Creamy Pea and Potato Chicken Bake

Indulge in a flavorful blend of tender chicken, creamy sauce, and hearty vegetables. This comforting one-pan dinner features peas, potatoes, mushrooms, onions, and chicken, all smothered in a luscious cheese sauce and baked to perfection.
ingredients
- 4 boneless, skinless chicken breasts
- 1 cup peas (frozen or fresh)
- 2 cups baby potatoes, quartered
- 8 ounces mushrooms, sliced
- 1 small onion, diced
- 1 cup grated cheese (such as cheddar or Gouda)
- 1 cup milk
- 2 tablespoons all-purpose flour
- 2 tablespoons butter
- 2 cloves garlic, minced
- 1 teaspoon dried thyme
- Salt and pepper, to taste
steps
- 1.
Preheat the oven to 375°F (190°C).
- 2.
Heat a large skillet over medium-high heat. Add butter and sauté onions, mushrooms, and garlic until softened.
- 3.
Add chicken breasts to the skillet and cook until golden brown on both sides. Remove from skillet and set aside.
- 4.
In the same skillet, add flour and cook for a minute.
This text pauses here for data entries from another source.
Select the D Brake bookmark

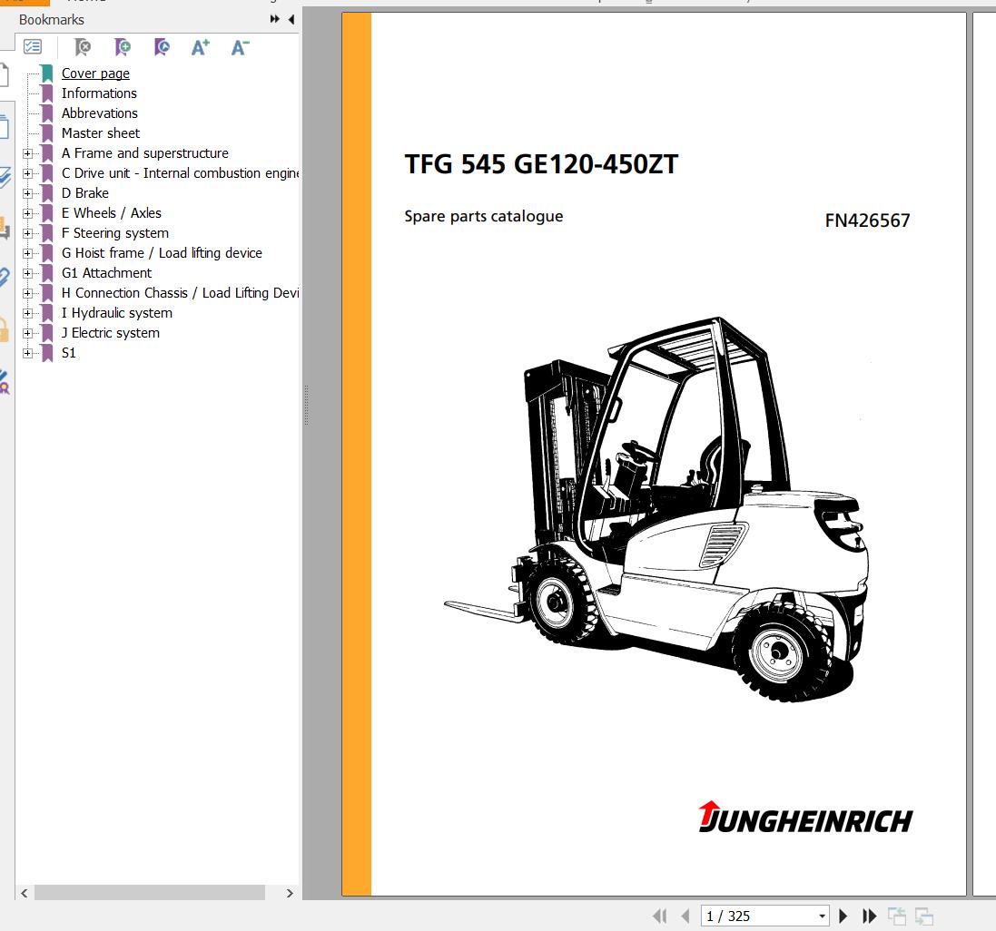tap(84, 193)
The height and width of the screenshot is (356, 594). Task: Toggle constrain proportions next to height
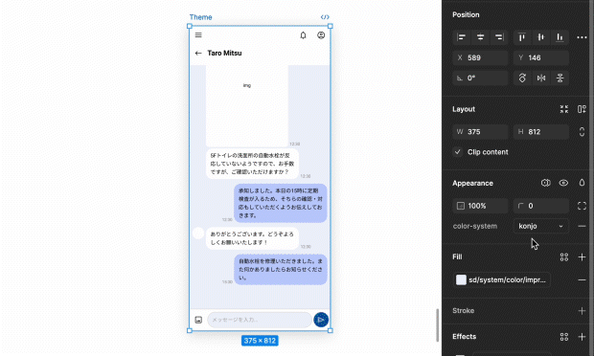(582, 132)
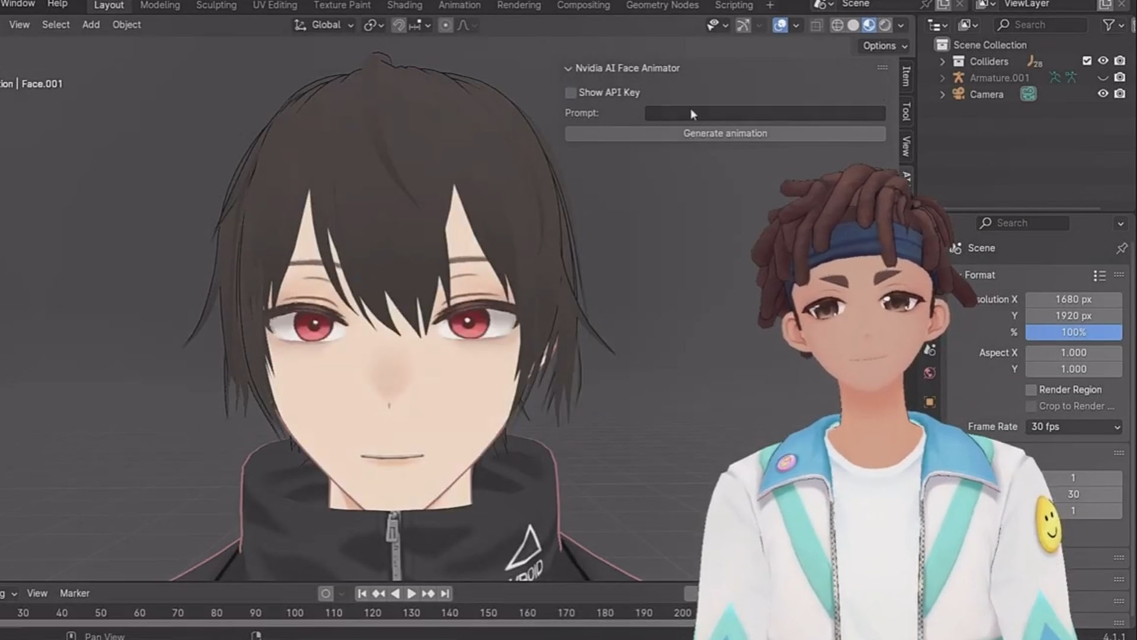
Task: Toggle snapping magnet icon
Action: 399,25
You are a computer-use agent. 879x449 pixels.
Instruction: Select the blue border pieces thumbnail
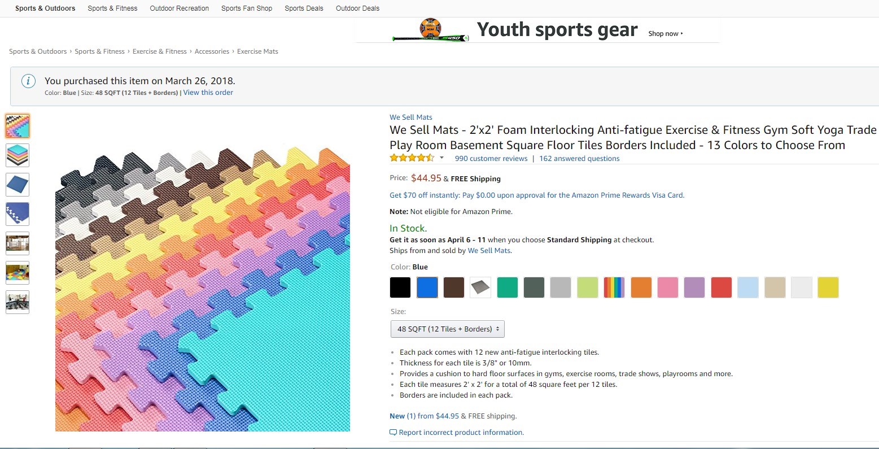[x=18, y=214]
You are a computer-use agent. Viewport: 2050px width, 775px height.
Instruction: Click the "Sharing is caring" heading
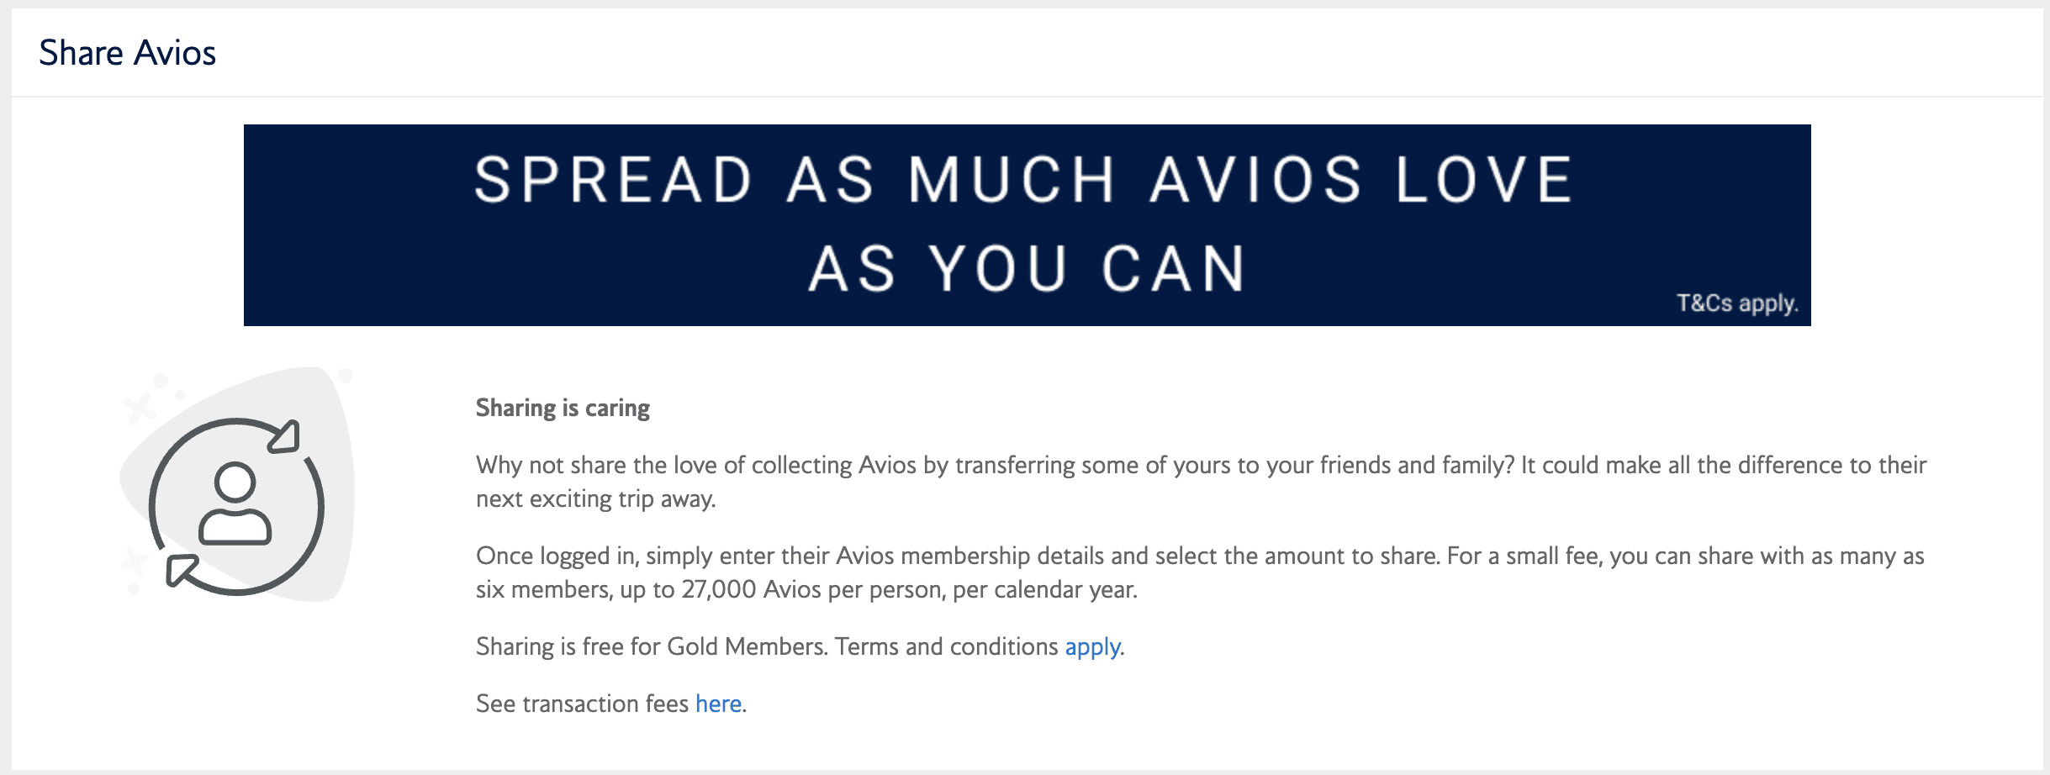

Gradually whisk in milk and continue cooking until the sauce thickens.
- 5.
Stir in grated cheese, thyme, salt, and pepper until the cheese melts and the sauce is smooth.
- 6.
Add peas and potatoes to the skillet, stirring to coat them in the sauce.
- 7.
Place chicken breasts on top of the vegetable mixture in the skillet.
- 8.
Transfer the skillet to the oven and bake for 25-30 minutes or until the chicken is cooked through and potatoes are tender.
- 9.
Serve hot, ensuring each plate has a chicken breast surrounded by the creamy vegetables.